A VIII Conferência Nacional de Saúde (CNS), realizada em 1986, realinhou as definições da política de saúde, através de ampla participação social. Esse processo priorizou a definição do reconhecimento da forma de organização da produção na sociedade e das desigualdades nela existentes que incidem sobre a saúde das pessoas.

O movimento sanitarista da década de 1980 não se definiu enquanto hegemônico, com a ascensão do projeto neoliberal sofre diretamente os ataques privatistas, ampliando sua capacidade mercadológica, recuperando as bases anteriores e ampliando junto à prestação de serviços aos trabalhadores, cooperativas médicas e de serviços e outras formas de expressão do capital.

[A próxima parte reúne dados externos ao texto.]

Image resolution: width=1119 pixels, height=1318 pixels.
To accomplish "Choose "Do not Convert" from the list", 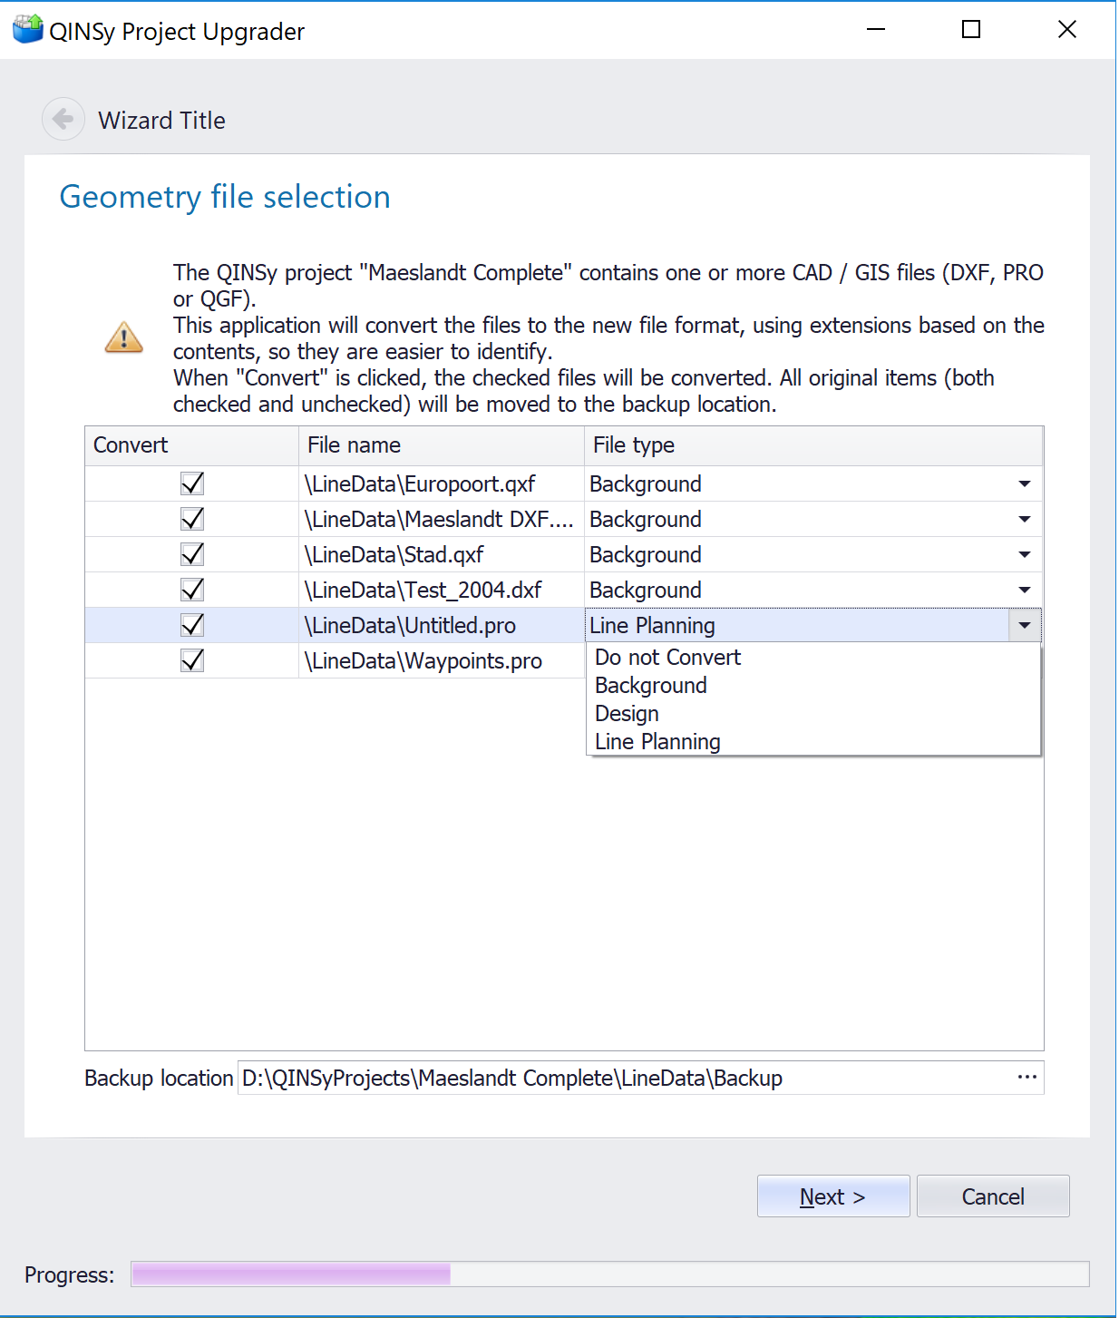I will click(x=667, y=658).
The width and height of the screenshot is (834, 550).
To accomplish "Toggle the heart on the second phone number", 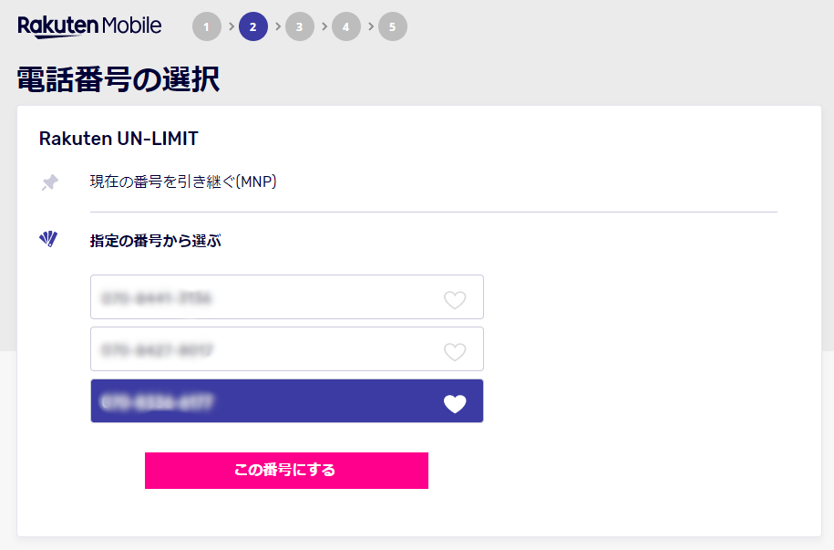I will pyautogui.click(x=455, y=351).
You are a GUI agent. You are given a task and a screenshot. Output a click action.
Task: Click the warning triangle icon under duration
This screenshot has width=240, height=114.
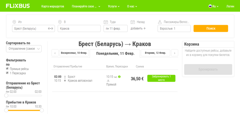108,81
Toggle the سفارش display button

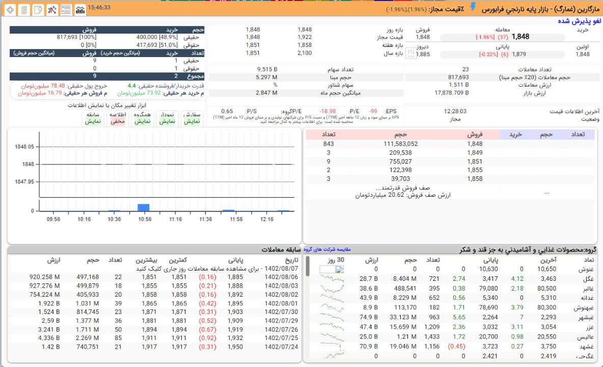click(x=192, y=118)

Para garantir essas políticas junto à população infanto-juvenil e os determinantes das contradições apresentadas frente à legislação e a aplicação, nos referimos ao artigo 86 do Eca, que estabelece as formulações do enfrentamento das questões sociais em que “ A política de atendimento dos direitos da criança e do adolescente far-se-á através de um conjunto articulado de ações governamentais e não governamentais, da União, dos estados, do Distrito Federal e dos municípios”. O que compreendemos ser um dos fundamentos do SGD, a partir de 2006, terá um escopo próprio determinando as atribuições e responsabilidades dos entes federados e das esferas de poder, assim como da sociedade civil. Nesse sentido, iremos analisar, no próximo capítulo, as questões referentes ao SGD e o papel da sociedade civil no processo, sua interferência e viabilidade quanto ao fortalecimento das políticas a partir da resolução pertinente.